Между тем в Нобелевском комитете зрело критическое отношение к решениям, вынесенным в последнее время. Новый член его Даг Хаммаршельд, блестящий молодой дипломат, в 1953 году назначенный Генеральным секретарем ООН, утонченный поэт и интеллектуал, в 1954-м заместивший в Комитете своего умершего отца, выражал резкое недовольство избранниками последних трех лет — Черчиллем, Хемингуэем и Лакснессом, — видя в их выборе воздействие политических расчетов, нанесших ущерб престижу литературной награды. Впервые став участником процесса обсуждения в 1955 году и с беспрецедентной энергией продвигая своего собственного кандидата — французского поэта (и кадрового дипломата) Сен-Жон Перса (Алексиса Леже), в котором он видел наследника Бодлера и Малларме и стихи которого сам переводил[1352]

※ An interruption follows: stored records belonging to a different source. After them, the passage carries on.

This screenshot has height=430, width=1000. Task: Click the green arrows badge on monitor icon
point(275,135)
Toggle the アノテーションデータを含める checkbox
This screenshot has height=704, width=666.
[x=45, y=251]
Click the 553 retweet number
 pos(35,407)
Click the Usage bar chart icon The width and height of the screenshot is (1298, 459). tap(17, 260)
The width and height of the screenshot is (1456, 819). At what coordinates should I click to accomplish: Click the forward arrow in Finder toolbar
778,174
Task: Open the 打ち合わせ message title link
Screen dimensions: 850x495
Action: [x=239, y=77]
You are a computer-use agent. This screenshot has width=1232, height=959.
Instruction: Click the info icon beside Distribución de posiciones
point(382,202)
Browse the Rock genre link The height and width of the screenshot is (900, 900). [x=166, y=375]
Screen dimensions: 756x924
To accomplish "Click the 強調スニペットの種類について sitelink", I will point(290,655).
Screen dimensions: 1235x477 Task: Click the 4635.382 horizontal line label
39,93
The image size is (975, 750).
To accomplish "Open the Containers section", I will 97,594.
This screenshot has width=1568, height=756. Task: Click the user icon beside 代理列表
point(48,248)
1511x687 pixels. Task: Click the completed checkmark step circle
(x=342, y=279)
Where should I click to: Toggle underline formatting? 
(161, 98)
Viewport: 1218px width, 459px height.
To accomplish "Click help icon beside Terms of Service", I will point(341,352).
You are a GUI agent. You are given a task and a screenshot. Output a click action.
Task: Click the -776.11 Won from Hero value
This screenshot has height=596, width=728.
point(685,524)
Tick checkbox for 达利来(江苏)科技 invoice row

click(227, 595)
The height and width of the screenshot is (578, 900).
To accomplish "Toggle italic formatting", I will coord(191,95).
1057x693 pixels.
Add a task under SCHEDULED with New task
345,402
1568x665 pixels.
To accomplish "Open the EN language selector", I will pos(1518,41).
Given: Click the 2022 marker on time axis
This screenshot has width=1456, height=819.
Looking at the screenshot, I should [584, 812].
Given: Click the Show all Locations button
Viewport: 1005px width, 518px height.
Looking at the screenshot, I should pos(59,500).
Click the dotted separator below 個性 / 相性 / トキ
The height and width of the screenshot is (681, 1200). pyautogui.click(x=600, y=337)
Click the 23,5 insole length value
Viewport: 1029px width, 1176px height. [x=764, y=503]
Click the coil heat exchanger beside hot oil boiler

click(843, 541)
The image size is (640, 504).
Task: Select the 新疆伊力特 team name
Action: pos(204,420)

, — Хаммаршельд писал Стену Селандеру 12 мая 1955-го: «Я голосовал бы против Шолохова по убеждению, основанному не только на художественных причинах и не только по естественному желанию дать отпор попыткам оказать на нас давление, но также и по тому соображению, что премия советскому автору сегодня, неизбежно подразумевая некоторую явно политическую мотивировку, кажется мне идеей нежелательной»[1353]. Сталкивавшийся с топорными методами советских дипломатов по своей службе в Нью-Йорке, Хаммаршельд распознавал в присланной из Москвы номинации правительственную руку и противился самой мысли о возможности допущения советской кандидатуры в элитарный круг лауреатов в момент, когда «дух Женевы» позволял советской пропаганде развернуть «мирное наступление» на международной арене.Такое априорное исключение русской, советской литературы, подрывающее международный характер премии, не могло приветствоваться другими членами Нобелевского комитета в период «смягчения международной обстановки». Помимо того аргумента, что русская культура оказывалась «за бортом» на протяжении более двух десятилетий (после награды Бунину), сами по себе мощные процессы, начавшиеся в Советском Союзе и в странах-«сателлитах» в первые же недели после XX съезда КПСС, содержание секретного доклада Хрущева, роль интеллигенции за «железным занавесом» приковывали к себе внимание и заставляли гадать, к каким последствиям для всего мира это может привести. И хотя брожение в среде художественной интеллигенции Польши и Венгрии в середине 1956 года протекало несравненно более бурно, чем в СССР, не приходилось сомневаться, что поднятые вопросы, посягавшие на «святая святых» сталинской идеологической системы (в частности, на доктрину «социалистического реализма»), станут мощным катализатором культурных и общественных перемен в лагере социализма в целом.